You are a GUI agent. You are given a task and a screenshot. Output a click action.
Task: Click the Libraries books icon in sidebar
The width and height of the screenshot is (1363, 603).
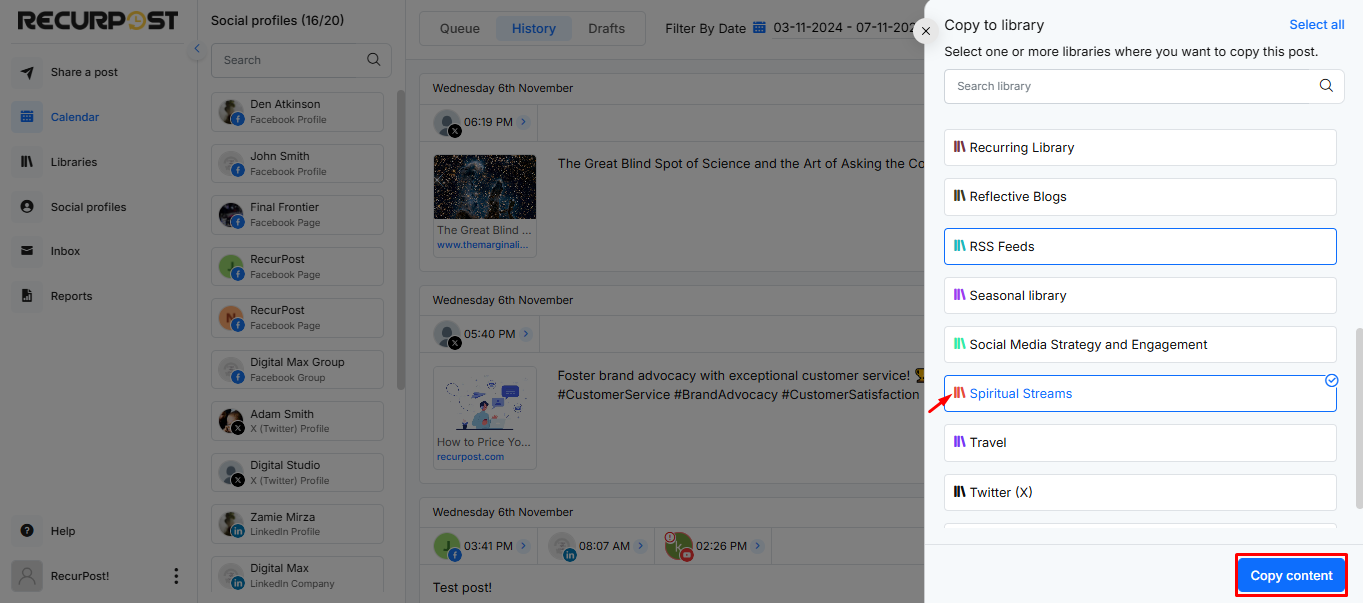click(27, 162)
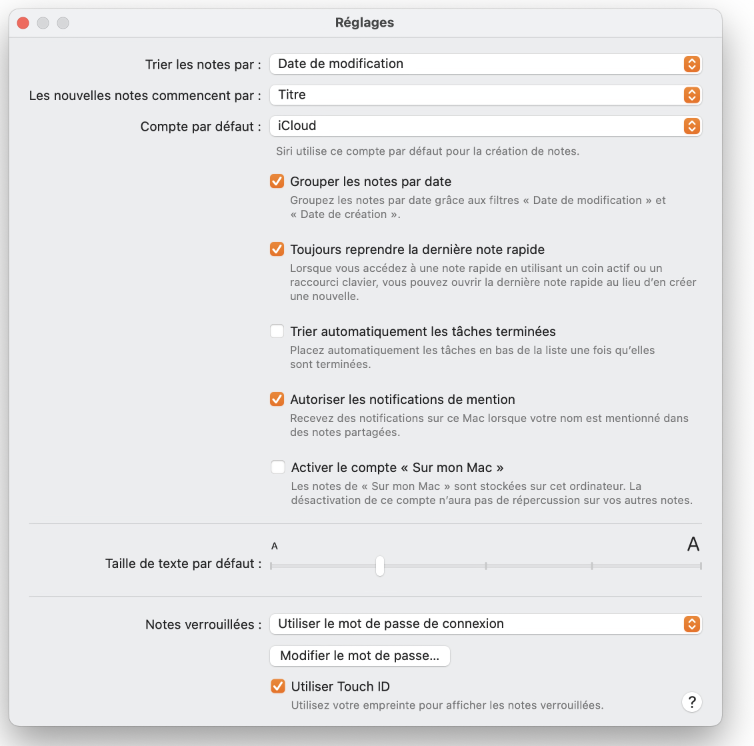Screen dimensions: 754x746
Task: Click the small A text size icon
Action: (x=274, y=546)
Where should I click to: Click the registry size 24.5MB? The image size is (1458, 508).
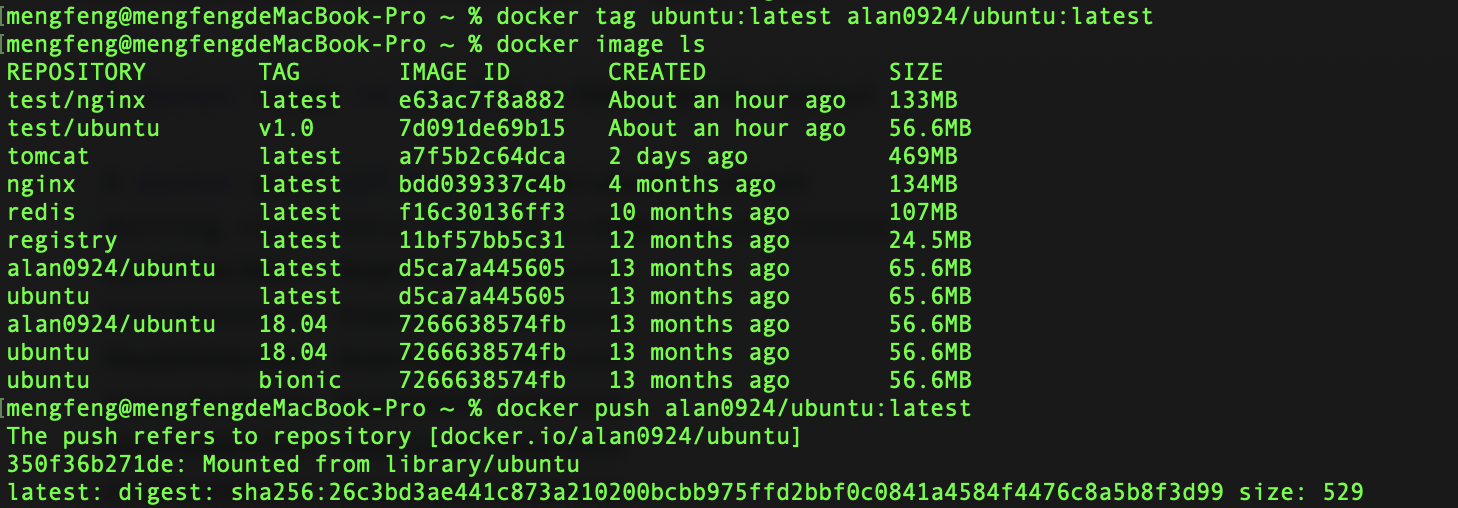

* * *

### EXERCISE
Reproduce each entry exactly as written, but leave out the images.

### OUTPUT FOR THIS EXERCISE
You are a GUI agent. You are given a task and a screenshot. Output a click action.
Task: Click the Libraries books icon in sidebar
The width and height of the screenshot is (1363, 603).
click(27, 162)
Screen dimensions: 754x746
Task: Click the small A text size icon
Action: (x=274, y=546)
Where should I click to: Click the registry size 24.5MB? The image size is (1458, 508).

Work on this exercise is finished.